**Activity**
Would you copy the records exactly, leaving the pictures out?

┌─ Raw data

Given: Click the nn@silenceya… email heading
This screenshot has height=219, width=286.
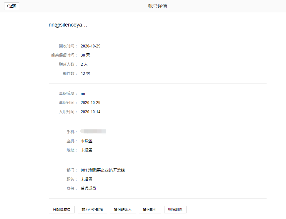Looking at the screenshot, I should coord(68,25).
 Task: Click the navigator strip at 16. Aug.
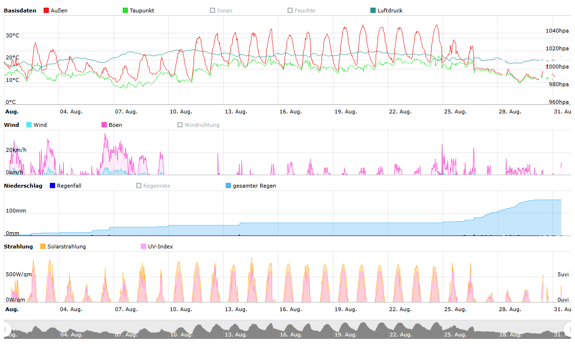[290, 329]
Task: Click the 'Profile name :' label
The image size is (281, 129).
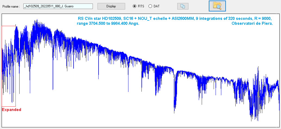Action: tap(11, 6)
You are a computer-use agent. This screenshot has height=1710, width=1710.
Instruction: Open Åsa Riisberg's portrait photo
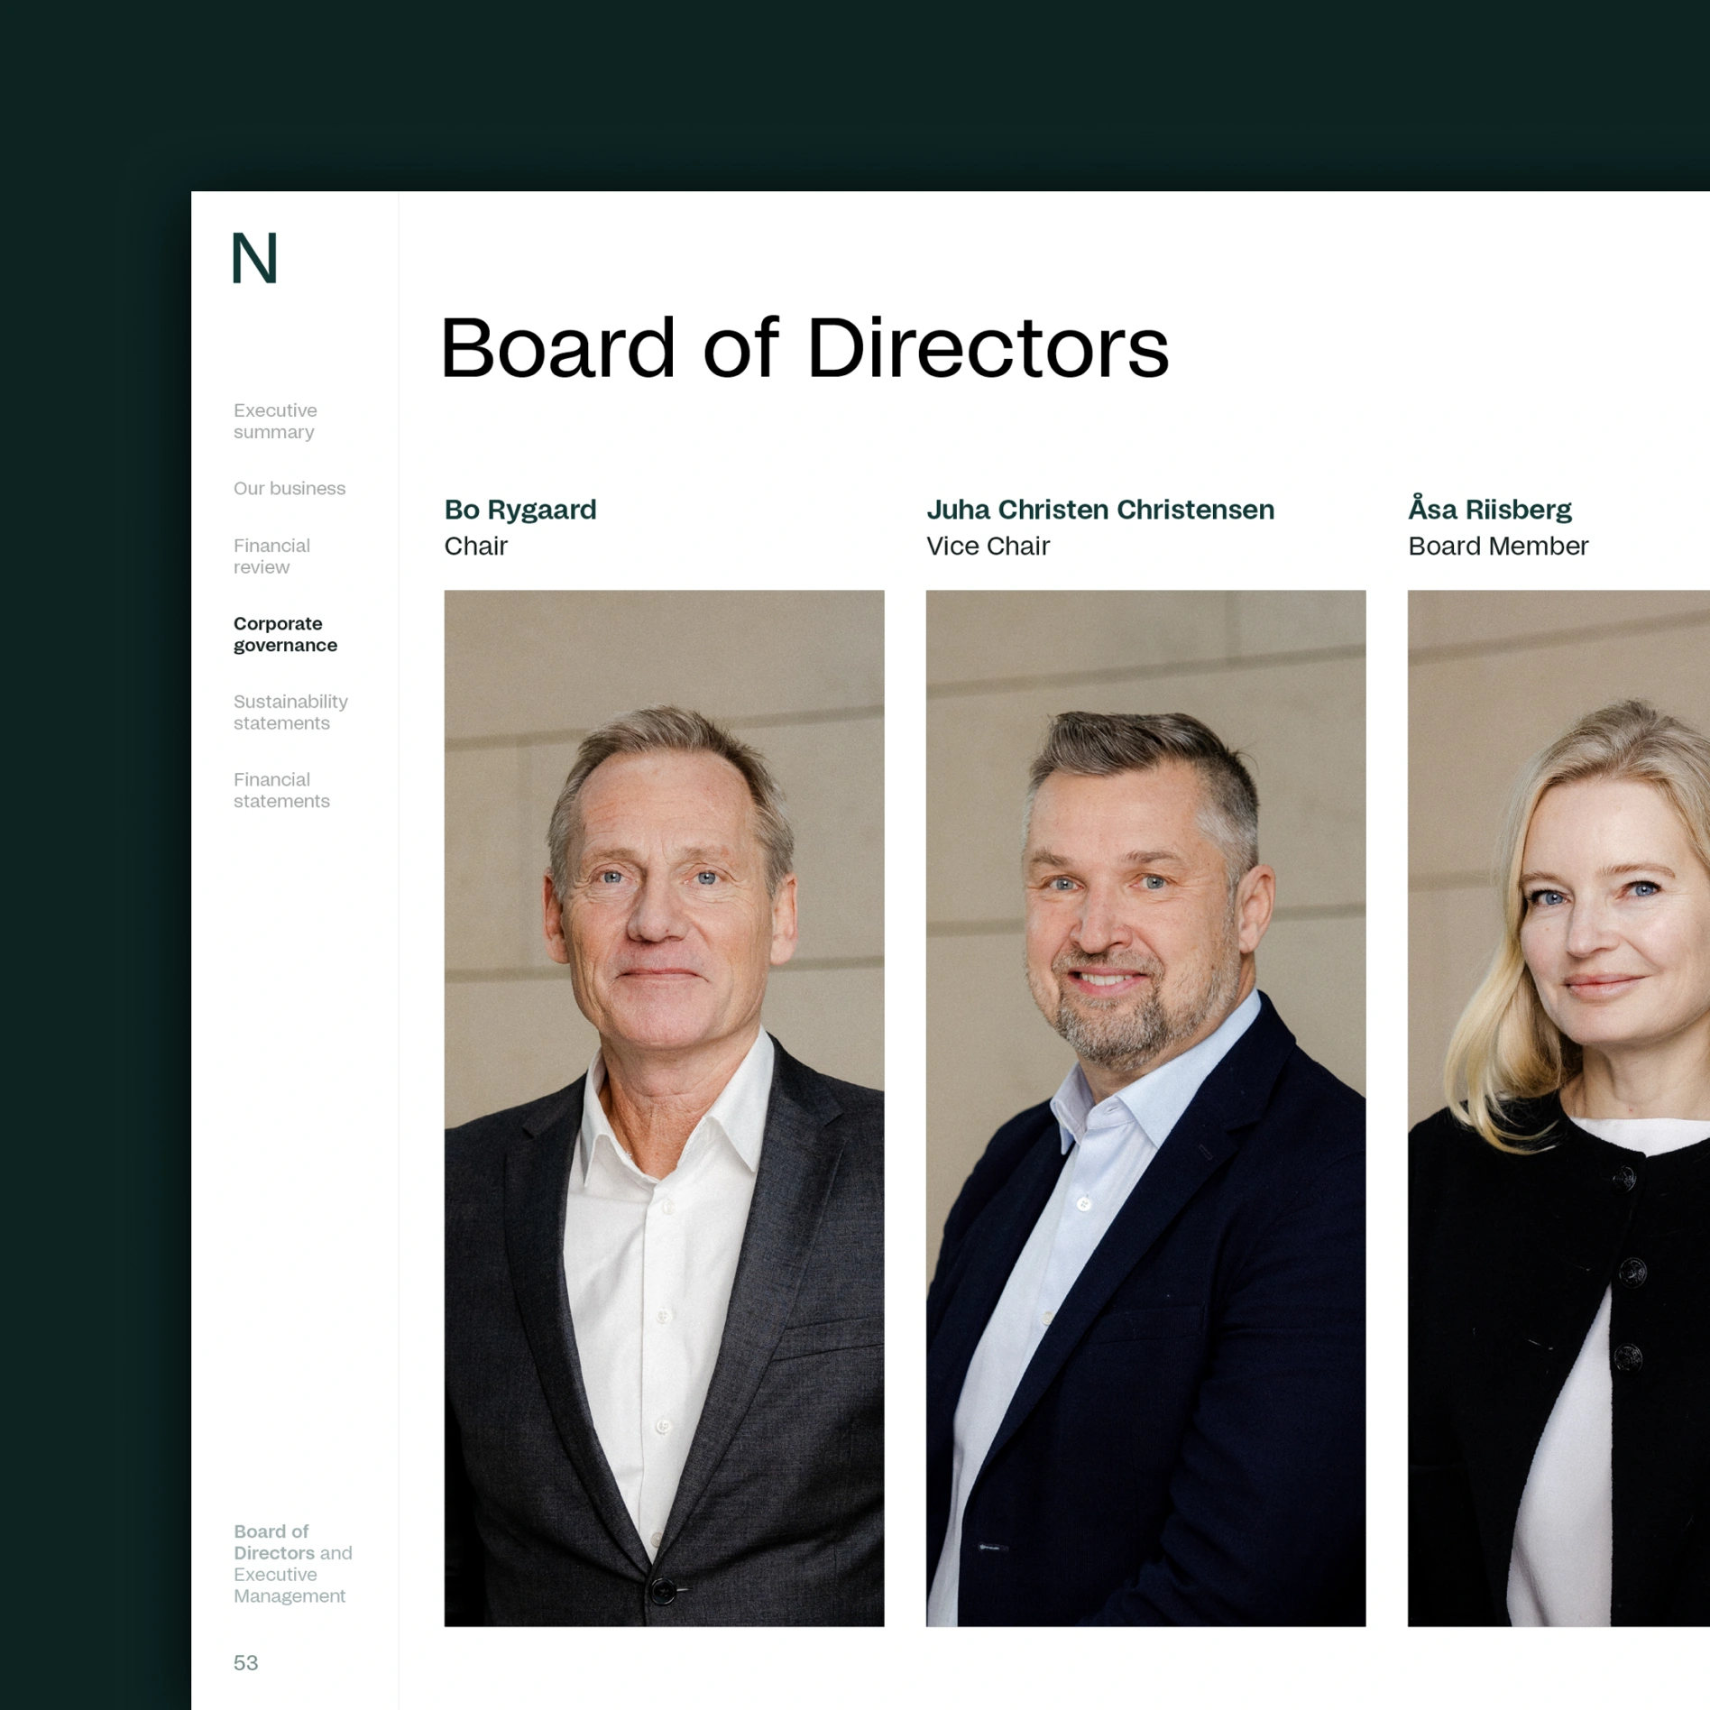point(1558,1108)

└─

**Reply to the task**
Given: Click the nn@silenceya… email heading
This screenshot has height=219, width=286.
Looking at the screenshot, I should coord(68,25).
 Task: Click the navigator strip at 16. Aug.
[290, 329]
Task: Click the 'Profile name :' label
The image size is (281, 129).
Action: tap(11, 6)
You are a computer-use agent. This screenshot has height=1710, width=1710.
Instruction: Open Åsa Riisberg's portrait photo
point(1558,1108)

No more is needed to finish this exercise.